もうひとつのコラムのコーナーでは、万博での成功を元に花開いた、ガレとパリ社交界との繋がりが紹介されている。人脈形成の上で非常に重要な役割を果たしたモンテスキウ伯爵との出会いも見逃せないが、作品として気になるのは、黒色ガラスを使った壺『ペリカンとドラゴン』だ。

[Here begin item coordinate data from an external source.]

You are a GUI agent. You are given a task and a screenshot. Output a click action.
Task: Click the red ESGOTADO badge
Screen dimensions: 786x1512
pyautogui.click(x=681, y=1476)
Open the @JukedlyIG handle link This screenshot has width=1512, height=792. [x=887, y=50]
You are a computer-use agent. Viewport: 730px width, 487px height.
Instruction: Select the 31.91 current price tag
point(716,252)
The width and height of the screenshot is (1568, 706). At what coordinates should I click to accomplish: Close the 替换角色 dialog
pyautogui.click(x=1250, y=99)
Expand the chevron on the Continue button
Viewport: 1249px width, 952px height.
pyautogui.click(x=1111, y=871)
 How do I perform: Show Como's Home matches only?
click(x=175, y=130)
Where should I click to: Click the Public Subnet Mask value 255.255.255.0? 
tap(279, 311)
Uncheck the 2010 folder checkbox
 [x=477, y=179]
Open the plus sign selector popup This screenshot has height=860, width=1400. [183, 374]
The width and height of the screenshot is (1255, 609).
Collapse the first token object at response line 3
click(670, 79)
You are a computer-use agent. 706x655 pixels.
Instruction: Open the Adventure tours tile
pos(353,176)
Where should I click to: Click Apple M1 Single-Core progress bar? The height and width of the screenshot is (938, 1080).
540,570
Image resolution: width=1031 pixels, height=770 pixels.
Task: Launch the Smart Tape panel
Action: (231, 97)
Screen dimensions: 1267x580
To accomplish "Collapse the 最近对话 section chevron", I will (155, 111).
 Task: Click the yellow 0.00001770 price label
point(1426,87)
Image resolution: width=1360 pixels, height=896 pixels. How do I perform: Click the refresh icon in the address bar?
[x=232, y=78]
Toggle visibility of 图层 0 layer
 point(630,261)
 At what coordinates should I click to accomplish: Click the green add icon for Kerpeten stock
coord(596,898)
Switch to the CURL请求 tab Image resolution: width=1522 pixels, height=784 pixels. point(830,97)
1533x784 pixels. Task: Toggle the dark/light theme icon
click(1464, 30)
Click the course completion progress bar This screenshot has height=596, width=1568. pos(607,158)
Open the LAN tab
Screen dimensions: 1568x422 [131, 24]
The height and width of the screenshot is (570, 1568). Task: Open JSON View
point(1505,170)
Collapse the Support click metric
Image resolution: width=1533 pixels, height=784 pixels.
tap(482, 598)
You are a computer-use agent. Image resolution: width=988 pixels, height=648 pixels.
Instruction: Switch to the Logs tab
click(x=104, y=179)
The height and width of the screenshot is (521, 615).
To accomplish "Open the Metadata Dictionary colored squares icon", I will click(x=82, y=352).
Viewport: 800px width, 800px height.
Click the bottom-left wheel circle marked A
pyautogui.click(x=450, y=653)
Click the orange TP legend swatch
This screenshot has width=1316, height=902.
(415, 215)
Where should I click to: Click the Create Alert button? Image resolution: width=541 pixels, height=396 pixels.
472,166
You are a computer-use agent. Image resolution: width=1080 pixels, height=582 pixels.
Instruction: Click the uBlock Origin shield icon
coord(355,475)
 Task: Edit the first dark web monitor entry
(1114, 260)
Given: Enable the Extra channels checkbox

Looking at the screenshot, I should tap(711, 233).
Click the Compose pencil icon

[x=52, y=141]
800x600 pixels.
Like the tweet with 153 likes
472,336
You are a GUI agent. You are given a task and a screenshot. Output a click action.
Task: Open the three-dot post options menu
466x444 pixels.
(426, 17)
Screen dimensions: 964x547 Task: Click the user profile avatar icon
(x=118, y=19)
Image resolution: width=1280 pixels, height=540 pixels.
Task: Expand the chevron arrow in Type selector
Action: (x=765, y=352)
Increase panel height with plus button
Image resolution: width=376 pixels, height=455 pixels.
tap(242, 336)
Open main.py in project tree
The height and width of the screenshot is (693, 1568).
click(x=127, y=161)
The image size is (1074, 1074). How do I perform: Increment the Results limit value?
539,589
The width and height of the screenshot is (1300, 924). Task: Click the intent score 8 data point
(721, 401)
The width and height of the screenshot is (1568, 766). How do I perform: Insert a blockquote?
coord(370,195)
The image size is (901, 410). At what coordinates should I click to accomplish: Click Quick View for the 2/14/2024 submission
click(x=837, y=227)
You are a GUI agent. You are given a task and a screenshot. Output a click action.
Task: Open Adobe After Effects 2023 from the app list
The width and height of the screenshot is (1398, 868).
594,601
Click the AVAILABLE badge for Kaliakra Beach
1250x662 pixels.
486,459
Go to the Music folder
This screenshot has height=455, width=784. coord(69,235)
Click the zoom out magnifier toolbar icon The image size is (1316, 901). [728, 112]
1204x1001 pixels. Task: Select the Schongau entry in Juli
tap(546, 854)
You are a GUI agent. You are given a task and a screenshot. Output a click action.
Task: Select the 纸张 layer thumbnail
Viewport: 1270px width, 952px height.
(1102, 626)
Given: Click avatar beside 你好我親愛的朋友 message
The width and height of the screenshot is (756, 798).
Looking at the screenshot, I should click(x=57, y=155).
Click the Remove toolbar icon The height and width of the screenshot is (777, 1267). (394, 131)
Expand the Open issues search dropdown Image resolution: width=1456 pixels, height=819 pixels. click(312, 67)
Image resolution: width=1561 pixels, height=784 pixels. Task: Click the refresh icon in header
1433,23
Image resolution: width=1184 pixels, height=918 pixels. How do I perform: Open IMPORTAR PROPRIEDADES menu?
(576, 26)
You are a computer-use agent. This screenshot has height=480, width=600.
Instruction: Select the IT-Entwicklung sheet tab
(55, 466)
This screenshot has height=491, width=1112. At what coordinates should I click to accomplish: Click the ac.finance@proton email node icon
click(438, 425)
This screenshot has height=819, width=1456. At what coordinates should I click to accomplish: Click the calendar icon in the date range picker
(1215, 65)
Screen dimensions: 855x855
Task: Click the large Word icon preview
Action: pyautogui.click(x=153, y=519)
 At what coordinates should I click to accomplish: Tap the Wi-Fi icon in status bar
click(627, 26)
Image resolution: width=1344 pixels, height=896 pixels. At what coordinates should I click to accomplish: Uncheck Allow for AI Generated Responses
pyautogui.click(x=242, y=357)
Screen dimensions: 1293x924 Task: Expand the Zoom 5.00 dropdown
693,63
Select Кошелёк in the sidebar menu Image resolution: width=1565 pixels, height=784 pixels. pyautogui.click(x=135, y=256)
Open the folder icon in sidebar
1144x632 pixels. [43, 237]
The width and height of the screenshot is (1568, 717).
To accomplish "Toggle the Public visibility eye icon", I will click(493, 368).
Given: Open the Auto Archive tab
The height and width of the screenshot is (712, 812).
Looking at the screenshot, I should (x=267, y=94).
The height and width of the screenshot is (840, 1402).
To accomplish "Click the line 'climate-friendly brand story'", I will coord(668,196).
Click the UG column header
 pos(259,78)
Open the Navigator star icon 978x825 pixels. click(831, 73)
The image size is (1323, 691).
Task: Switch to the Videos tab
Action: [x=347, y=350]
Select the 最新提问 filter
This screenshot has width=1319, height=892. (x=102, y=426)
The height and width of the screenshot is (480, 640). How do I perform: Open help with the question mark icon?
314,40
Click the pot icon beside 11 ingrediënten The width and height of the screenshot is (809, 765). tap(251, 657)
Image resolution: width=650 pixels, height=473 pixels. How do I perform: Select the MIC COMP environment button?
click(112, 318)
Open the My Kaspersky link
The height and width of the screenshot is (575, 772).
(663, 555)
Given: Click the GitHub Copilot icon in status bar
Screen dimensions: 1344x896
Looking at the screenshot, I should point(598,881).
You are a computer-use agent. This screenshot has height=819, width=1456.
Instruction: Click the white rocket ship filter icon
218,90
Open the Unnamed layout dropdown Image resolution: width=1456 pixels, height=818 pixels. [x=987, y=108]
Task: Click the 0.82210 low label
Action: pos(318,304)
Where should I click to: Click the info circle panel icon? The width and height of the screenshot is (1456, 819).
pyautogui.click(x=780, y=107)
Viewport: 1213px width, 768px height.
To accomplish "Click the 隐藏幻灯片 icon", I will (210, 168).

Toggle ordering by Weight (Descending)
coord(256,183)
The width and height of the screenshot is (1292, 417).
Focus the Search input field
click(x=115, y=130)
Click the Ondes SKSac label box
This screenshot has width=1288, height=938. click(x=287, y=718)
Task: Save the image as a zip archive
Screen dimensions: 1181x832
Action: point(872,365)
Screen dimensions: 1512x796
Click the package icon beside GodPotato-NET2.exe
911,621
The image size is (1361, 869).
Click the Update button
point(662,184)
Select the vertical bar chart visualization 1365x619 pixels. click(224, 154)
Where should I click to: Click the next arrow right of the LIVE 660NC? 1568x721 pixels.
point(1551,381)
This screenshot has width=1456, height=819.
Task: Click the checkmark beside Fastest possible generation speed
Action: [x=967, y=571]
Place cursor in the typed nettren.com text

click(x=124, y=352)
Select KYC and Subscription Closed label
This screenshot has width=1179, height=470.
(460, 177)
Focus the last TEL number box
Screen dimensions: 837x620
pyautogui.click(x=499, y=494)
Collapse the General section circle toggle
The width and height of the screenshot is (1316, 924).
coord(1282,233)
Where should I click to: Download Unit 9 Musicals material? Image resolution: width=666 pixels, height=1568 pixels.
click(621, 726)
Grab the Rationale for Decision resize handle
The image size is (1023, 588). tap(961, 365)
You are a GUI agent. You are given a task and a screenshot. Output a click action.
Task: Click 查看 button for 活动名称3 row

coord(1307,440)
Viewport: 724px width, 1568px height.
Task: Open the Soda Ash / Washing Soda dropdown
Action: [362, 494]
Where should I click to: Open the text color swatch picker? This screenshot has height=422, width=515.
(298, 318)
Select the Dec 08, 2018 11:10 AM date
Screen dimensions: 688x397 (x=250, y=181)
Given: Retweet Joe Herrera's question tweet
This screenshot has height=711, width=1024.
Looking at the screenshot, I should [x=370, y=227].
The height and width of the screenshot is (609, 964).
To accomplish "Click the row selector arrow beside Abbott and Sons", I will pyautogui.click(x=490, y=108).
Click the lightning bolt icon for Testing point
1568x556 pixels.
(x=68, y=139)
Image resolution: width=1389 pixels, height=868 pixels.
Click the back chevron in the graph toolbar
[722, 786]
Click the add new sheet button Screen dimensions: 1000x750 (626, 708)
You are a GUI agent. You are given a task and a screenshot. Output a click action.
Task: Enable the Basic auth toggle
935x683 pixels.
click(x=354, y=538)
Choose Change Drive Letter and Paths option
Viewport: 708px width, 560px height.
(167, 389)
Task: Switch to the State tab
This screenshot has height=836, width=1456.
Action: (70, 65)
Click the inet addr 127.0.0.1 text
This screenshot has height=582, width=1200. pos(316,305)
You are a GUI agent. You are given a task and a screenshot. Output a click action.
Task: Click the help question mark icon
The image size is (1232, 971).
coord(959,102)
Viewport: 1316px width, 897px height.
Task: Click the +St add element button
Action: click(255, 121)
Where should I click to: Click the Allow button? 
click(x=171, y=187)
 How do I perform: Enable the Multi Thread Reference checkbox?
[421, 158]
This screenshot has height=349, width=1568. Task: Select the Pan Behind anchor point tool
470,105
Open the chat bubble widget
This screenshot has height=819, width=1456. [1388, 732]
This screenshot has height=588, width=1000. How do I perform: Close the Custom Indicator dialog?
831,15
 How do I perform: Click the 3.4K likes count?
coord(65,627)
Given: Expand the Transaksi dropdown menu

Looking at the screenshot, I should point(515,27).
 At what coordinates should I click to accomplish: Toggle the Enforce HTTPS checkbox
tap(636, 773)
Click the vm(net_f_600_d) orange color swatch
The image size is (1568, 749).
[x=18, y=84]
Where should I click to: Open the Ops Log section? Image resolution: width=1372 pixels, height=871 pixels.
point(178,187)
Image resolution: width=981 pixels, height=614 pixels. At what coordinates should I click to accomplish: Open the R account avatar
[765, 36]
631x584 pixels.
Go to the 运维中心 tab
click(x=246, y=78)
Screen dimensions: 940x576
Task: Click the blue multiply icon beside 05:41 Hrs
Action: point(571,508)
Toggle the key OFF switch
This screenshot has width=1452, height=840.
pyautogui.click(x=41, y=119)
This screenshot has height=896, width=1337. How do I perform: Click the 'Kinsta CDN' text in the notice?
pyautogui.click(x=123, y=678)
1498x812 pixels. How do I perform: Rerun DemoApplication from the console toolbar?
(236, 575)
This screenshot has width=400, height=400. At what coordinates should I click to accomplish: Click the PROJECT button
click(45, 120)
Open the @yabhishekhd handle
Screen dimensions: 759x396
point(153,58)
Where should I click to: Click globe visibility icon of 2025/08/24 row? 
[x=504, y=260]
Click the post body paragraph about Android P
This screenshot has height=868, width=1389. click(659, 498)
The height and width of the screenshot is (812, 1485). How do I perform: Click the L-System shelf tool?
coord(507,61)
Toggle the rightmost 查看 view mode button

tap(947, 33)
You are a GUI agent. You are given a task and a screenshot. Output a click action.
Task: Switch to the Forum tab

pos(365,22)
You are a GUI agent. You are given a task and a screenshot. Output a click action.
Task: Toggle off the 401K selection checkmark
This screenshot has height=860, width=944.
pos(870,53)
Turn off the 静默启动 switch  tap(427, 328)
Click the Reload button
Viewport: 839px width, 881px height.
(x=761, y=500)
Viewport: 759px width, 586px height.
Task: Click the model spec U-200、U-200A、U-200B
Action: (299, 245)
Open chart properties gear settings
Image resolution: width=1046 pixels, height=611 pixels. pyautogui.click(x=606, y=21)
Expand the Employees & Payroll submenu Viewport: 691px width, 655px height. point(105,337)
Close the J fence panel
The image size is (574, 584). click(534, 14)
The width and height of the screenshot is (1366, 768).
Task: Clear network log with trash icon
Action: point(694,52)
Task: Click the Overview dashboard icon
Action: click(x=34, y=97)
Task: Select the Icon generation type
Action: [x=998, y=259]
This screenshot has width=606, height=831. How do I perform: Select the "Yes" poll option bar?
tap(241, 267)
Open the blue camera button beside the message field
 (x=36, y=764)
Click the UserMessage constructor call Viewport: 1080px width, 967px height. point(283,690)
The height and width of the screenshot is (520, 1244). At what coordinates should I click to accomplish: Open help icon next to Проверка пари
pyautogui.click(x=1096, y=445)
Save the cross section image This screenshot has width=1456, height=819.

壺『ペリカンとドラゴン』エミール・ガレ 1889年頃、サントリー美術館蔵

モチーフを白と黒で彫り表し、光と闇、善と悪を対比させているのだが、作品のまわりをぐるっと一周して見てみると、実はドラゴンの方がペリカンよりだいぶ大きいことに気付く。真っ黒い羽が器を包み込むように広げられており、悪の強大さに対して善は少数派のようだ。本作と同一モデルを、ガレはウィリアム・オブライエン(アイルランドの民族運動指導者)夫妻に献呈しているという。これは本展で初めて知ったことだが、ガレにはとても社会的で、人道主義的な一面があったようだ。

会場風景

万博と万博の間の1894年、「ドレフュス事件」という19世紀フランスの世論を二分する事件が起きた。現代日本の私たちにはなかなか想像しづらい事だが、あるユダヤ人将校がドイツのスパイであると投獄された事件について、冤罪なのか有罪なのか、当時多くのフランス国民は自分の意見を表明し、論戦を続けていた(のちに1906年に冤罪だと決着)。ガレはその際、早い時期からドレフュスを擁護し、軍部の陰謀による冤罪だと主張する立場をとった。1900年の『パリ万博』でも、アピールするような演出や、関連作品を何点か制作するなど、工芸家・経営者としてはだいぶ「攻め気味」の意思表示をしていたようだ。その姿勢はパリでは好意的に受け止められたものの、地元ナンシーでは反感を買い、ガレはナンシーを代表する芸術家でありながら、ナンシーでは「誰も人前では挨拶すらしてくれない」状態になってしまったという。奇しくも事件と同じ1894年に、ガレはナンシーに自社のワンストップの製造工場をオープンしており、それまで以上に地元に腰を据えた矢先のことだ。己の信念や正義感に従うガレの姿はたくましいけれど、かなり辛い状況だっただろうと想像できる。

聖杯『無花果』エミール・ガレ 1900年、国立工芸館蔵

第3章で展示されている聖杯『無花果』という作品には、そんなガレの人道的な想いが込められているように感じた。聖杯とは、キリスト教の聖餐式で使われる、人々のための犠牲となったキリストの血(としてのワイン)を飲むための杯のこと。杯の下部にはヴィクトル・ユゴーの詩文「人は皆同じ父親から生まれた息子なのだから。同じ眼からこぼれ落ちた涙なのだから」が刻まれている。つたい落ちるふたつの涙のような雫は、片方だけ赤く染まり、血のように見える。同じ眼からこぼれ落ちたものの、片方だけが血を流していると取れる。キリスト教世界では無花果の持つ意味が色々とあるため、作者の意図を断じることはできないものの、なぜ誰かが犠牲になったり、一方だけが傷つけられるのか? そんな問いかけが、悲しみや憤りとともに発せられているようだった。このように詩や文学の一説を作品に刻み込んで意味を響かせあうガレの作品を、ガレは「もの言うガラス」と呼んだという。